### [Ziel 1]
Schreib aus der Buchbesprechung den Abschnitt zwischen „Ein Mensch zu“ und „Tausende von Followern.“ ab, beide Stellen eingeschlossen.
### [Ziel 2]
Beantworte anhand der Buchbesprechung:
(a) Wer gehört zu Aris Freundeskreis?
(b) Worauf sind die Fotos von Pauline gespeichert?
(c) Womit versucht Aris Mutter, Geld zu verdienen?
### [Ziel 3]
Führe die Buchbesprechung nach ihrem letzten Satz weiter.

### [Textabschnitt]
──────

Ein Mensch zu sein – „Die Einsamkeit der ersten ihrer Art“ von Matthias Gruber

Auf alten Festplatten vergessene Krypto-Währung finden – das ist der große Traum von Arielles Vater. Arielle findet immerhin Bilder einer hübschen Unbekannten und kann sich damit ihren ganz eigenen Traum erfüllen: Likes, Komplimente und Tausende von Followern.

Arielle, genannt Ari, fällt auf. Sie hat keine Haare, ihr fehlen Zähne, Schweißdrüsen hat sie keine. Eine seltene Erbkrankheit schlägt bei ihr voll durch. Ihr Freundeskreis beschränkt sich auf ihre Klassenkameradin Yasmin und Joshi, den Sohn des Müllhaldenbetreibers, bei dem ihr Vater kartonweise Festplatten kauft, in der ewigen Hoffnung, darauf einen vergessenen Krypto-Schatz zu finden.

Den findet er nicht, dafür findet Arielle Pauline. Auf einem achtlos weggeworfenen Handy sind unzählige Fotos einer normschönen jungen Frau gespeichert. Innerhalb kürzester Zeit und mit ein bisschen Talent für tiefschürfende Sprüche generiert Ari damit einen extrem erfolgreichen Account mit Tausenden von Followern und tritt eine Dynamik los, die sie schon bald nicht mehr einfangen kann. Ganz im Gegenteil – als sie selbst schon lange genug hat, geht es erst so richtig los und Ari verstrickt sich immer weiter in ihrem Lügennetz.

Ari nutzt Paulines Bilder um die Likes und die Anerkennung zu bekommen, die sie selbst sich nie erhoffen würde. Sie findet sich selbst zu hässlich, das ist ihr auch lange genug gesagt worden, und würde sich nie trauen, Bilder von sich ins Internet zu stellen. Dass selbst ihre Freundin Yasmin sie aus ihren Bildern schneidet, bevor sie sie postet, ist ihr natürlich längst aufgefallen. Pauline hingegen posiert braungebrannt vor Urlaubskulissen und verkörpert, was die Welt sehen will. Ari wird niemals braungebrannt sein, sie erträgt den Sommer schon im Schatten kaum und liegt in den warmen Monaten vor allem auf dem kalten Kellerboden. Auch eine Urlaubskulisse ist ihr nicht vergönnt. Ihre chronisch kranke Mutter versucht mit einem Kosmetik-Pyramidenschema Geld zu verdienen, ihr Vater entrümpelt Wohnungen. Wenn nicht bald der erhoffte Krypto-Schatz auftaucht, wird die Familie für immer in der Gemeindewohnung am Stadtrand bleiben und der Urlaub bleibt ewig unerreichbar.

──────

### [Einträge]
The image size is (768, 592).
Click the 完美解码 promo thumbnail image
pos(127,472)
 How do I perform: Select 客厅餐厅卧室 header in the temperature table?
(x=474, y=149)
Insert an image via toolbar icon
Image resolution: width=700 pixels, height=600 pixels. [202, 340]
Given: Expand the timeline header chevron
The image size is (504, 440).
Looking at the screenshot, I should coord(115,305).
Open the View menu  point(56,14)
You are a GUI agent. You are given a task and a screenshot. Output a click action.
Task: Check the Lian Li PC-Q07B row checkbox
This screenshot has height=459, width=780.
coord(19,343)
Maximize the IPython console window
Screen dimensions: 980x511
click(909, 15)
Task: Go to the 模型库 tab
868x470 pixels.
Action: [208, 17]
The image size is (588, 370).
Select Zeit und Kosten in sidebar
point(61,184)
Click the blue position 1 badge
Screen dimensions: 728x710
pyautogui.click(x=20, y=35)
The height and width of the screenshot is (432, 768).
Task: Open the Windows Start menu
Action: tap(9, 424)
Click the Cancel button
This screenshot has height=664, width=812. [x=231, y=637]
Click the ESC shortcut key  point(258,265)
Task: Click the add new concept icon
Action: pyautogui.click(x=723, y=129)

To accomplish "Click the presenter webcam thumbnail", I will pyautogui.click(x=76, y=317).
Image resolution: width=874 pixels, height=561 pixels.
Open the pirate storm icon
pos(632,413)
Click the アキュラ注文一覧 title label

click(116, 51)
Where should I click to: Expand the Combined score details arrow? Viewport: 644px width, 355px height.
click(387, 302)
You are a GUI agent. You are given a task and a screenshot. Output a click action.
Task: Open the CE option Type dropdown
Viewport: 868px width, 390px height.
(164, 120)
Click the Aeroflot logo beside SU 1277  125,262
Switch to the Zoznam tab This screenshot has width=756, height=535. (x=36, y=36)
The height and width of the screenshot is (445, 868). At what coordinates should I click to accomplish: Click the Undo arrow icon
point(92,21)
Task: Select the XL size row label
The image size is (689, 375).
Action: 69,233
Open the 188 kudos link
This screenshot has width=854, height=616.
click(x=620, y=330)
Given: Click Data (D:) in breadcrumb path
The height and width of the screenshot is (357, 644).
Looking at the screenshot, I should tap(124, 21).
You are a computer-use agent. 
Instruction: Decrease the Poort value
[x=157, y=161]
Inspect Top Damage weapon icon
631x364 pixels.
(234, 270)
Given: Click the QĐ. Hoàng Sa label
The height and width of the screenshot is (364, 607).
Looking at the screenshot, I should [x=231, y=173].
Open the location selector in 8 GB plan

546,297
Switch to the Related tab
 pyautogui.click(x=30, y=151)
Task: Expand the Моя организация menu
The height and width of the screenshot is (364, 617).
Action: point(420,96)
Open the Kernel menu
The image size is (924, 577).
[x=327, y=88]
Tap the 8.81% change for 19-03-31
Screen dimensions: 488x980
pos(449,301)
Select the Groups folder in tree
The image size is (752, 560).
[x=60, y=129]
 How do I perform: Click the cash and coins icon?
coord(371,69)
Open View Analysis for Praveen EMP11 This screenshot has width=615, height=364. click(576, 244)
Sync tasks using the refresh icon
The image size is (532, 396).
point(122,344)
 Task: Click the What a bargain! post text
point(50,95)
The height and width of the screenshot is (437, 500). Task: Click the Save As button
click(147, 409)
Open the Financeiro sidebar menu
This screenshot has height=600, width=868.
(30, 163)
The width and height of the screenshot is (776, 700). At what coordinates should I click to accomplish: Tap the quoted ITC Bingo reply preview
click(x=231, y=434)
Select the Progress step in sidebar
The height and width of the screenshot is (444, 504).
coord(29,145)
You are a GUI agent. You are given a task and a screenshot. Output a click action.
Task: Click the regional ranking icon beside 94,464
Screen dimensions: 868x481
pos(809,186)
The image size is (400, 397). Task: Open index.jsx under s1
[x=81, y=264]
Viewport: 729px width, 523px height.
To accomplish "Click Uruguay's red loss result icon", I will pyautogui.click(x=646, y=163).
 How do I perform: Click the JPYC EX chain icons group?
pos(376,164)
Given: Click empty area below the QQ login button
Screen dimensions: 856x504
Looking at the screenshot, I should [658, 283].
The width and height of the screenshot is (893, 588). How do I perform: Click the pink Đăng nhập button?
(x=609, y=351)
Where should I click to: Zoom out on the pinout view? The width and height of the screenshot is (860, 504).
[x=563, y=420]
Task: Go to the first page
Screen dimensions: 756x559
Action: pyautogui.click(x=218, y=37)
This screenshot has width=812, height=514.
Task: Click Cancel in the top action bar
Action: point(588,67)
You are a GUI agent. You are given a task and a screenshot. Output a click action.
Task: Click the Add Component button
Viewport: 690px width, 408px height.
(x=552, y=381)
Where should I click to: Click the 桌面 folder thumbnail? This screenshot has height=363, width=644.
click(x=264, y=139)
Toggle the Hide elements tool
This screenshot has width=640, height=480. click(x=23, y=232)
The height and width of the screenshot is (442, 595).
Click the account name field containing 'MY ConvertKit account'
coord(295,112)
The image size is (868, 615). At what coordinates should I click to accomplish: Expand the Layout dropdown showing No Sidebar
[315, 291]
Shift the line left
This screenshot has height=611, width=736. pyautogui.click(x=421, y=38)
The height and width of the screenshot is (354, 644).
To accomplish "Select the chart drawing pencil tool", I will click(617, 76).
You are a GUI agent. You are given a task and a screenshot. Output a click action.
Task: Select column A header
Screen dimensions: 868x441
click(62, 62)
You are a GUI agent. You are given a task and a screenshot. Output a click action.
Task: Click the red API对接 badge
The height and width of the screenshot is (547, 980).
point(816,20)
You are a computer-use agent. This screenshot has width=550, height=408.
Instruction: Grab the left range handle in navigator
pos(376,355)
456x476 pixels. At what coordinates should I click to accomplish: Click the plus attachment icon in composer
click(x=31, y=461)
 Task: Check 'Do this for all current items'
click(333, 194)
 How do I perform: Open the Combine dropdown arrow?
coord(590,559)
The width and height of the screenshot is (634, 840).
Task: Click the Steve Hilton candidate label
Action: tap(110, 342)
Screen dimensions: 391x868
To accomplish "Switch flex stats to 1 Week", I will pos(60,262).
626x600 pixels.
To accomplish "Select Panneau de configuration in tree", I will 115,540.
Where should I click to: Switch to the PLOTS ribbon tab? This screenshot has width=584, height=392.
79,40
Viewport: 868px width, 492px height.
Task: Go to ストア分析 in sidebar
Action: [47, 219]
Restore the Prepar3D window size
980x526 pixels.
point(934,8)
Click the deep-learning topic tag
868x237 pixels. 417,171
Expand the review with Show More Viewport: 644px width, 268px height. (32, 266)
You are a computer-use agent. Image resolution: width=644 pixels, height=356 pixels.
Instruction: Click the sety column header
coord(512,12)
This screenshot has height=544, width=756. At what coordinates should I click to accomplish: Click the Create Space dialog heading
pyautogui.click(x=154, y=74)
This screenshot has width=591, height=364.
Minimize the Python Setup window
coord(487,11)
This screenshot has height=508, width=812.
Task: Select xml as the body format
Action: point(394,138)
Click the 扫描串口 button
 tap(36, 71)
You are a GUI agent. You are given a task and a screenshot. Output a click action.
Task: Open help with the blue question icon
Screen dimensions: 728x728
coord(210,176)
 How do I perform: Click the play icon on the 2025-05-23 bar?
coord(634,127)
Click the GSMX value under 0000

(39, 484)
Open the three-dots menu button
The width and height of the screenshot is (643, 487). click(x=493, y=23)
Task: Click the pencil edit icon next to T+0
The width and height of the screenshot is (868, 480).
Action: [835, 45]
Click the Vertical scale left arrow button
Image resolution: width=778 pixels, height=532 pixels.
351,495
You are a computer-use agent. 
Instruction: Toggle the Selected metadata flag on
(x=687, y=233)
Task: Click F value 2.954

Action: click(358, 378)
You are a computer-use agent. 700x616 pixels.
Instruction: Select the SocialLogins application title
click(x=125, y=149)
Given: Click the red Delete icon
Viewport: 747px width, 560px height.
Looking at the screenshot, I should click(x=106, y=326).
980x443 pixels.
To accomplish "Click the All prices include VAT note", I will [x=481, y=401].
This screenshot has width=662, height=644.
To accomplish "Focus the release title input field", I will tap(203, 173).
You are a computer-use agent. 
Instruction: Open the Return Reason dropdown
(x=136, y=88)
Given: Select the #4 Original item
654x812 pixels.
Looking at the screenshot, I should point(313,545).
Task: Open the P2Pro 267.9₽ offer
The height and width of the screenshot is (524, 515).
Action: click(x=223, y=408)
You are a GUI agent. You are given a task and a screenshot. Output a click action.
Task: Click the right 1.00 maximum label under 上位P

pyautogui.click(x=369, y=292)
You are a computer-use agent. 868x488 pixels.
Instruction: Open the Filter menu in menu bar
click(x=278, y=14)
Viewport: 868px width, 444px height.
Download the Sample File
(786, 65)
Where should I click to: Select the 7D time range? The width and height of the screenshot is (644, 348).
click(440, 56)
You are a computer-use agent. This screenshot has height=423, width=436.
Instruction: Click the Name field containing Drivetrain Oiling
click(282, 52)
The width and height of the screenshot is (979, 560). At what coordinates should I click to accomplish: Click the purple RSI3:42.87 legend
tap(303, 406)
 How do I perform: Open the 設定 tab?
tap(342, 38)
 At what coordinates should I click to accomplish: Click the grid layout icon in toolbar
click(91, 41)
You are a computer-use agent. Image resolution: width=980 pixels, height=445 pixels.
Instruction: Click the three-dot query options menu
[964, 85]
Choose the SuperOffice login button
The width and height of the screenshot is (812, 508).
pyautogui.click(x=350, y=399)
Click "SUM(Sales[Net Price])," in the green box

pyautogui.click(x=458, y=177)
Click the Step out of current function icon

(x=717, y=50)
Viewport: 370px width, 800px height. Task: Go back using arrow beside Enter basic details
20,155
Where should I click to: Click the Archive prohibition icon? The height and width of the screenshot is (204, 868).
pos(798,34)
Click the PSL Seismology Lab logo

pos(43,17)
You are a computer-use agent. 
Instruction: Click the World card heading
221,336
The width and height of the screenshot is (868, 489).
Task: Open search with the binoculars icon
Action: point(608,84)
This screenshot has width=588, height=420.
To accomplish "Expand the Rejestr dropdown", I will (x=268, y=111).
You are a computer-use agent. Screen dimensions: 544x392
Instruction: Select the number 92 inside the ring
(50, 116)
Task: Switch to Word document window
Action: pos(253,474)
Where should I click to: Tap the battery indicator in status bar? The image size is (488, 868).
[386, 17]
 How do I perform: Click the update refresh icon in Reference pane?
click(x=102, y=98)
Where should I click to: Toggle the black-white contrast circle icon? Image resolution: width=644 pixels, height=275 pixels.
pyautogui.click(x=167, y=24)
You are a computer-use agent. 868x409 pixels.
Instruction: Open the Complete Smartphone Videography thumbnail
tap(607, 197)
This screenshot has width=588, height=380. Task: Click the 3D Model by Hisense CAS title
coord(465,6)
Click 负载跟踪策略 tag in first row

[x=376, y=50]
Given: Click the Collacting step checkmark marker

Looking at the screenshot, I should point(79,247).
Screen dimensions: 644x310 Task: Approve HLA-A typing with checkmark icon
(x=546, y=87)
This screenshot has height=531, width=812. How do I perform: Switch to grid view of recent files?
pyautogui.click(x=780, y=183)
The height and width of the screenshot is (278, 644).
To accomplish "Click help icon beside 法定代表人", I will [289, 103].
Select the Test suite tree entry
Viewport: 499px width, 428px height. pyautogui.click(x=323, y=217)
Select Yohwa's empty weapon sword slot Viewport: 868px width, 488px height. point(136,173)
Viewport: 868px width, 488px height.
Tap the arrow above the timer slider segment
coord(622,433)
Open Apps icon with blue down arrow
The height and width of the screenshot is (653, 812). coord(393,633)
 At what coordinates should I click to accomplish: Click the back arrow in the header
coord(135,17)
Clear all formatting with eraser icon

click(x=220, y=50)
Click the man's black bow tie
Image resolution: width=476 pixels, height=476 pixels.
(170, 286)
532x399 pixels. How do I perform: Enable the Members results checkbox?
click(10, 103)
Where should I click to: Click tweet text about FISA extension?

──────

### [Erwartete Ausgabe 1]
Ein Mensch zu sein – „Die Einsamkeit der ersten ihrer Art“ von Matthias Gruber

Auf alten Festplatten vergessene Krypto-Währung finden – das ist der große Traum von Arielles Vater. Arielle findet immerhin Bilder einer hübschen Unbekannten und kann sich damit ihren ganz eigenen Traum erfüllen: Likes, Komplimente und Tausende von Followern.

### [Erwartete Ausgabe 2]
(a) Ihre Klassenkameradin Yasmin und Joshi, der Sohn des Müllhaldenbetreibers.
(b) Auf einem achtlos weggeworfenen Handy.
(c) Mit einem Kosmetik-Pyramidenschema.

### [Erwartete Ausgabe 3]
„Einer kommt zur Welt und ist anders als alle anderen. Und dann ist er ganz allein da draußen.“

– S. 117

Ihre Andersartigkeit ist Ari schmerzlich bewusst. Im Naturkundemuseum bestaunt sie das Bild der ersten krokodilartigen Kreatur, die an Land gegangen ist. Ein Fehler, wie ihre Freundin Yasmin bemerkt, wäre sie mal lieber im Wasser geblieben, als sich dieser brennenden Welt auszusetzen. Ari fragt sich, wie das ist, den bisherigen Lebensraum zu verlassen, noch einmal einen Blick auf das zu werfen, was unter der Oberfläche schwimmt um dann immer bergan die Welt zu erobern. Sie interessiert sich allerdings eher für den umgekehrten Weg – anders als ihre fischflossige Namenspatin träumt sie nicht davon, ein Mensch zu sein, sondern davon, als erster Mensch ein Fisch zu werden, in einem Lebensraum zu sein, in dem man weder Haare noch Schweißdrüsen braucht.

Die Einsamkeit der ersten ihrer Art ist geprägt von einer melancholischen, manchmal fast resignierten Stimmung. Die Träume, denen die Figuren nachjagen, bleiben unerreichbar und mitunter werden sie sogar grausam dafür bestraft, ihren Platz in der Gesellschaft nicht klaglos zu akzeptieren. Gruber thematisiert aber nicht nur die Schwierigkeiten im Leben Aris und ihrer Famile, sondern schreibt mit diesem Roman auch einen Kommentar auf die potemkinschen Dörfer von Instagram, die Beschissenheit von Online Dating und auf die gesellschaftliche Entwicklung der letzten Jahre, die nicht nur in Österreich den Nationalismus erstarken lässt.

Matthias Grubers Debüt-Roman ist eine Jugendgeschichte voller Schmerzen und Humor, geprägt von Andersartigkeit und wilden Träumen und eine sehr überzeugende Erzählung aus der Uferzone der Gesellschaft.


Matthias Gruber: Die Einsamkeit der ersten ihrer Art.
Jung und Jung 2023, 304 Seiten.

978-3-99027-280-0


Was sagst du dazu?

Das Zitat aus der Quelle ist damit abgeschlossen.